Гарусный платок - Алексей Васильевич Зверев
«Прошу отправить меня служить на паровоз». После этого он засыпал, как дитя. Трунова он отличал от других взводных и относился к нему уважительно. Он и стеснялся его, и тянулся к нему, и дивился, что это за штука такая – художник.
– Это ты учился, стало быть, года три? – спрашивал он Трунова.
– Четыре, – отвечал тот.
– Че-ты-ре! И что же ты постиг за столько годов? Вопрос был нелегкий, и Трунов отмалчивался, улыбаясь.
– Как это ты угодил в минометчики? – спрашивал он, и слово «ты» звучало приглушенно и не так басовито. А вообще он не жалел голоса, и, казалось, он и есть старший на батарее. Трубным басом он словно забавлялся, как певец любуется своим голосом. Смех его долетал до первой батареи, а комбат спрашивал в трубку с наблюдательного: «Это Буретин опять ржет?»
Поболтав с Зайнутдиновым о плове, Буретин подошел к щели Трунова.
– Эка ночь месячная. Запечатлей меня, Трунов. Нарисуй меня вот таким, как есть сейчас.
Буретин стал над щелью, расставив ноги, отчего плащ-палатка раскрылилась, а пряжки ремня и полевой сумки зажглись слабым светом месяца.
– На отдых выйдем, нарисую, Коля. Даю слово. Я и сам о том думал.

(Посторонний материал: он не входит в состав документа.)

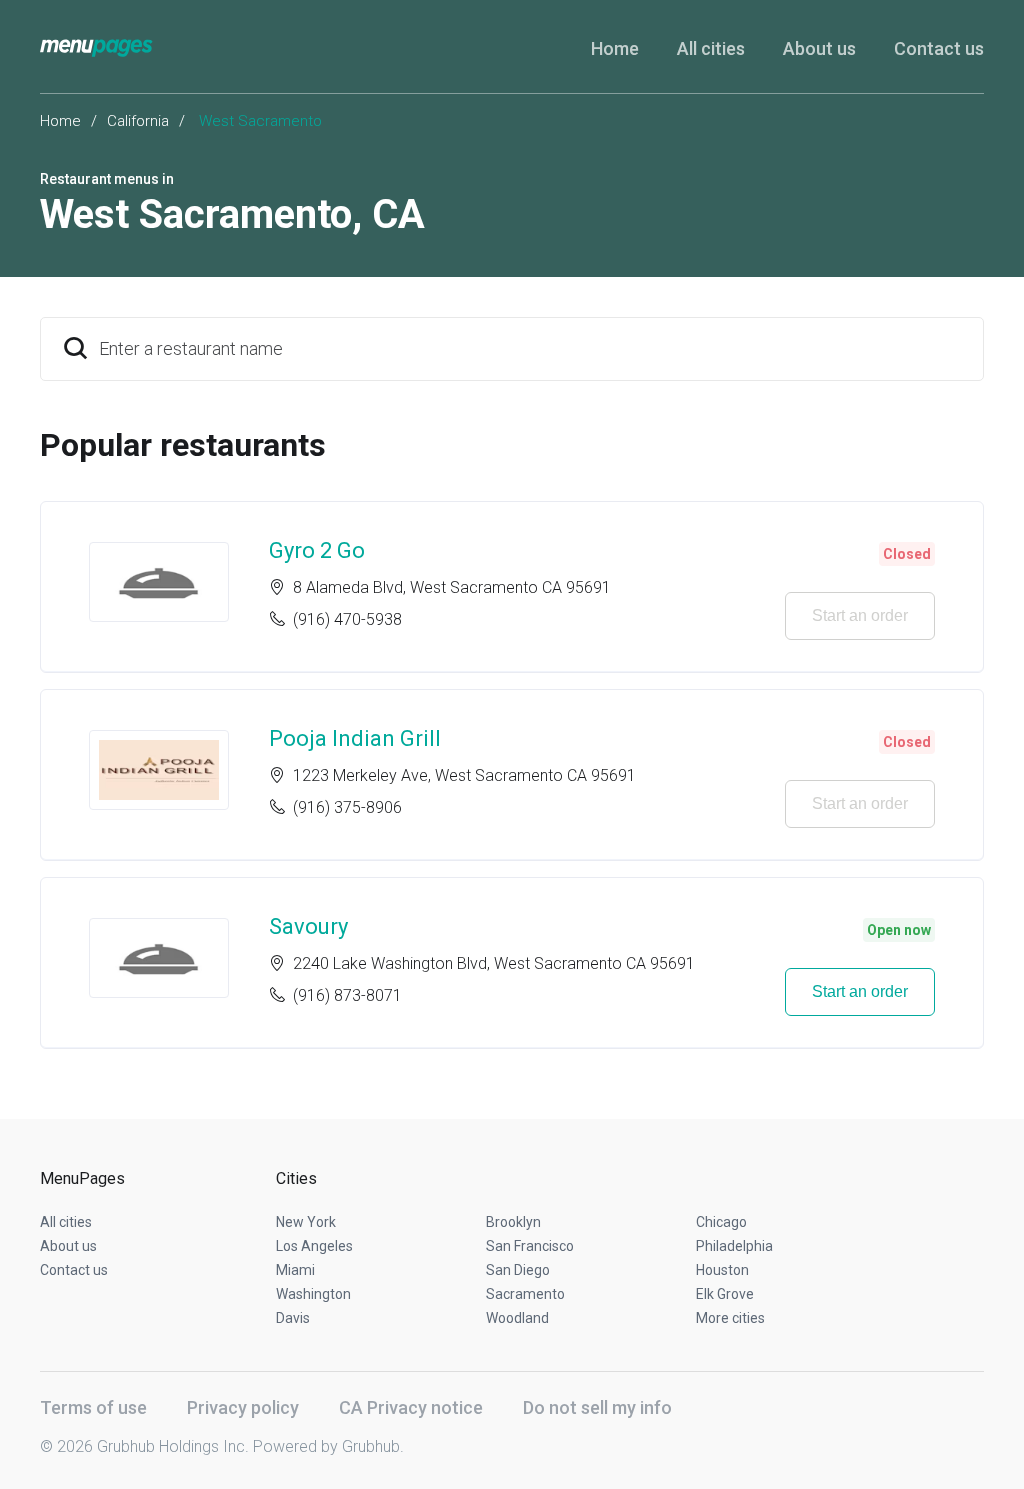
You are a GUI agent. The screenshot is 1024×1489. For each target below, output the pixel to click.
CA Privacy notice (411, 1407)
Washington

– Думал! Ха-ха-ха! – привертывал свой хохот Буретин, потому что все в эту ночь казалось тихим и пригашенным.
– Вот и договорились, – сказал Буретин, – а теперь к тебе вопросик, служба, – обратился он к Гневышеву, – табачок есть?
Третий день на батарее нет табаку, и люди ходят друг к другу, как что потеряли. В эти трудные дни в мешке Гневышева отыскался самосад. Солдаты прибегали из других батарей, табак быстро раскурили, и весь минувший день Гневышев показывал пустой кисет.
– На одну-то завертку наскребешь, – приставал к нему Буретин.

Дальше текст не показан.